=== Assigned task ===
The expected result is the material below, reproduced exactly from its first line through the line containing "Given: Click the M size row label".

=== Data supplied ===
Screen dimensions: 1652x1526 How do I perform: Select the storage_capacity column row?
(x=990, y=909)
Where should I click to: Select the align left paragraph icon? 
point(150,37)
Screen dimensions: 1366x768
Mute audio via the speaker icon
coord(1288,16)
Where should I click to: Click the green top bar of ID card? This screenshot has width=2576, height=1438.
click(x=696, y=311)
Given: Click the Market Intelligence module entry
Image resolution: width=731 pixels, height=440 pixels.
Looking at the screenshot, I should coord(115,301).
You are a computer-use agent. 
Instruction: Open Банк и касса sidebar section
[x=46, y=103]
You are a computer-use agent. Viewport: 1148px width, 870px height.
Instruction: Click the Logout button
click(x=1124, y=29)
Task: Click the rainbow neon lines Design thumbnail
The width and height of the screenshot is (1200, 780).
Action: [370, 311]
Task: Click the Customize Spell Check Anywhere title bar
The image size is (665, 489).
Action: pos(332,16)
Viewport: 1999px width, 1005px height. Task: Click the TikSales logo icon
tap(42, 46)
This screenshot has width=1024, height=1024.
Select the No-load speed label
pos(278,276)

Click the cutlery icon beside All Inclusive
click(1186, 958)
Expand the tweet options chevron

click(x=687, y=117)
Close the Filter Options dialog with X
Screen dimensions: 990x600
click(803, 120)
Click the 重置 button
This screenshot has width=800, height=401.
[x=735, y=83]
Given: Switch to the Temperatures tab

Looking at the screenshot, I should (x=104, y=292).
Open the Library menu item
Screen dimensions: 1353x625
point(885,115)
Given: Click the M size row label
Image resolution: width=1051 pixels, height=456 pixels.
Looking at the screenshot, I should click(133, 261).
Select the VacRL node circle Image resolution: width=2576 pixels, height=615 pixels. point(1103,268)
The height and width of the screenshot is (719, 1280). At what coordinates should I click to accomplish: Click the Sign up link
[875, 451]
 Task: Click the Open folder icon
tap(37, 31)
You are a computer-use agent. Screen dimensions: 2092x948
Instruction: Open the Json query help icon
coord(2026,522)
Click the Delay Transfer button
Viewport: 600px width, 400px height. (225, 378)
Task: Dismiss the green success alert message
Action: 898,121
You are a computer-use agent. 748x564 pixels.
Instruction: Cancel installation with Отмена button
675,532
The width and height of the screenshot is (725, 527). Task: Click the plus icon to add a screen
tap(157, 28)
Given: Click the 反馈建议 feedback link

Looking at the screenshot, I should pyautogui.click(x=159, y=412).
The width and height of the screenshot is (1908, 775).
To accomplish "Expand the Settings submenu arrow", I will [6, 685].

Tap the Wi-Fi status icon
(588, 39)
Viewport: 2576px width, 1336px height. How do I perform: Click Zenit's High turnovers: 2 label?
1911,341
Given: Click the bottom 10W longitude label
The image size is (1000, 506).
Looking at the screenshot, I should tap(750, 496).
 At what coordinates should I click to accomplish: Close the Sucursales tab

=== Task result ===
Screen dimensions: 1652x1526 How do I perform: Select the storage_capacity column row?
(x=990, y=909)
Where should I click to: Select the align left paragraph icon? 
point(150,37)
Screen dimensions: 1366x768
Mute audio via the speaker icon
coord(1288,16)
Where should I click to: Click the green top bar of ID card? This screenshot has width=2576, height=1438.
click(x=696, y=311)
Given: Click the Market Intelligence module entry
Image resolution: width=731 pixels, height=440 pixels.
Looking at the screenshot, I should coord(115,301).
You are a computer-use agent. 
Instruction: Open Банк и касса sidebar section
[x=46, y=103]
You are a computer-use agent. Viewport: 1148px width, 870px height.
Instruction: Click the Logout button
click(x=1124, y=29)
Task: Click the rainbow neon lines Design thumbnail
The width and height of the screenshot is (1200, 780).
Action: [370, 311]
Task: Click the Customize Spell Check Anywhere title bar
The image size is (665, 489).
Action: pos(332,16)
Viewport: 1999px width, 1005px height. Task: Click the TikSales logo icon
tap(42, 46)
This screenshot has width=1024, height=1024.
Select the No-load speed label
pos(278,276)

Click the cutlery icon beside All Inclusive
click(1186, 958)
Expand the tweet options chevron

click(x=687, y=117)
Close the Filter Options dialog with X
Screen dimensions: 990x600
click(803, 120)
Click the 重置 button
This screenshot has width=800, height=401.
[x=735, y=83]
Given: Switch to the Temperatures tab

Looking at the screenshot, I should (x=104, y=292).
Open the Library menu item
Screen dimensions: 1353x625
point(885,115)
Given: Click the M size row label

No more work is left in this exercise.